Open-Access: This article is an open-access article that was selected by an in-house editor and fully peer-reviewed by external reviewers. It is distributed in accordance with the Creative Commons Attribution NonCommercial (CC BY-NC 4.0) license, which permits others to distribute, remix, adapt, build upon this work non-commercially, and license their derivative works on different terms, provided the original work is properly cited and the use is non-commercial. See: https://creativecommons.org/Licenses/by-nc/4.0/
Corresponding author: Ramada R Khasawneh, PhD, Associate Professor, Department of Anatomy and Histology, Yarmouk University, Shafiq Irshidat St, Irbid 21163, Jordan. ramada@yu.edu.jo
Received: March 17, 2022 Peer-review started: March 17, 2022 First decision: April 25, 2022 Revised: May 18, 2022 Accepted: June 22, 2022 Article in press: June 22, 2022 Published online: July 26, 2022
Abstract
Mesenchymal stem cells (MSCs) have gained wide-ranging reputation in the medical research community due to their promising regenerative abilities. MSCs can be isolated from various resources mostly bone marrow, Adipose tissues and Umbilical cord. Huge advances have been achieved in comprehending the possible mechanisms underlying the therapeutic functions of MSCs. Despite the proven role of MSCs in repairing and healing of many disease modalities, many hurdles hinder the transferring of these cells in the clinical settings.
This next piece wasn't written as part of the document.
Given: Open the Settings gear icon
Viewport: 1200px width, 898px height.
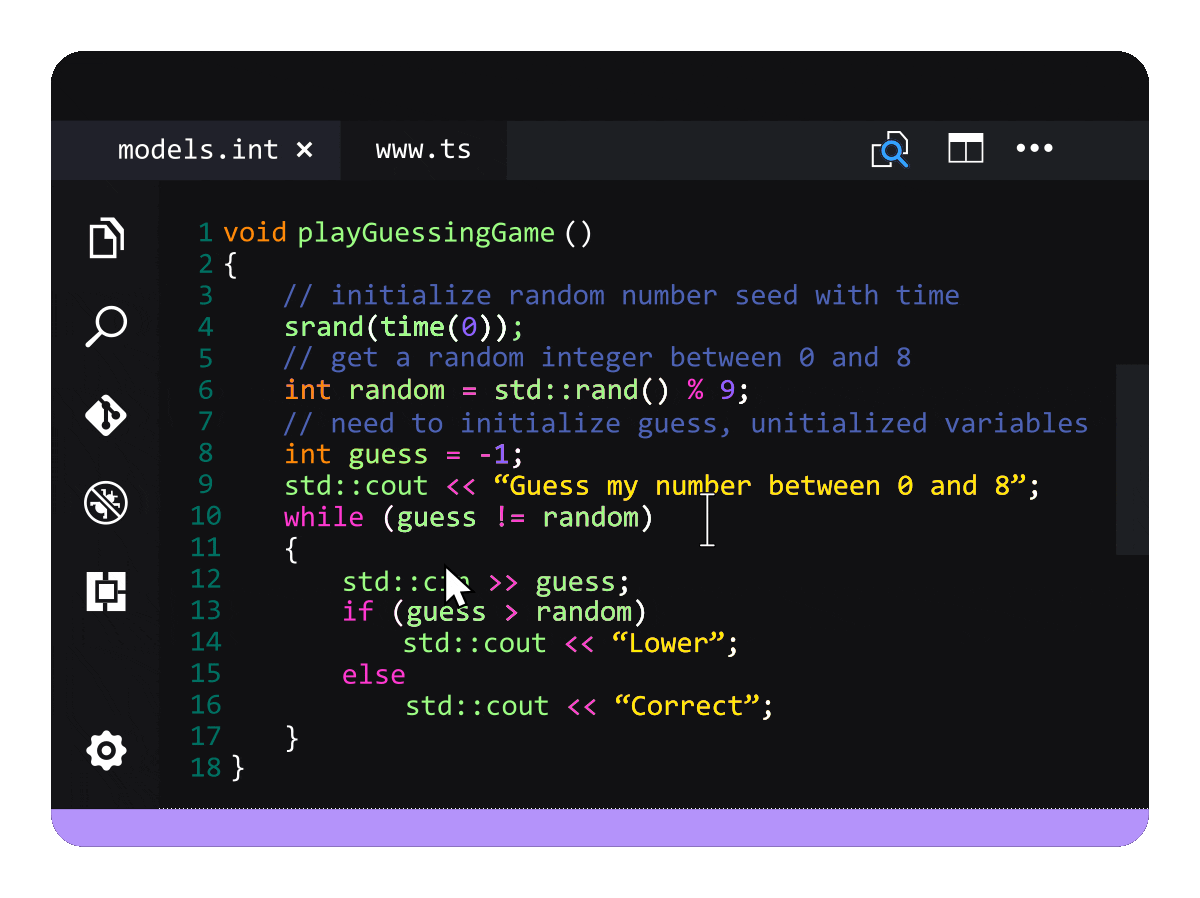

Among the most reported problems encountering MSCs therapy in vivo are loss of tracking signal post-transplantation, insufficient migration, homing and engraftment post-infusion, and undesirable differentiation at the site of injury. Magnetic nanoparticles (MNPs) have been used widely for various biomedical applications. MNPs have a metallic core stabilized by an outer coating material and their magnetic properties can be modulated by an external magnetic field. These magnetic properties of MNPs were found to enhance the quality of diagnostic imaging procedures and can be used to create a carrying system for targeted delivery of therapeutic substances mainly drug, genes and stem cells. Several studies highlighted the advantageous outcomes of combining MSCs with MNPs in potentiating their tracking, monitoring, homing, engraftment and differentiation. In this review, we will discuss the role of MNPs in promoting the therapeutic profile of MSCs which may improve the success rate of MSCs transplantation and solve many challenges that delay their clinical applicability.
Core Tip: Mesenchymal stem cells (MSCs) have been thoroughly investigated in many disease models and they showed great therapeutic potential. Despite the confirmed therapeutic abilities of MSCs, many challenges still exist which hinder the transfer of these cells to the treatment guidelines. The incorporation of magnetic nanoparticles (MNPs) with MSCs has been reported to increase the therapeutic outcomes of MSCs by solving major challenges that impede their long–term regenerative effects. MNPs are able to improve the ability to track and deliver MSCs and to increase their migration, homing, survival and differentiation in vitro and in vivo. This may help increase the success rate of MSCs transplantation and thus increase the chance to include these cells in the treatment guidelines used in different clinical settings.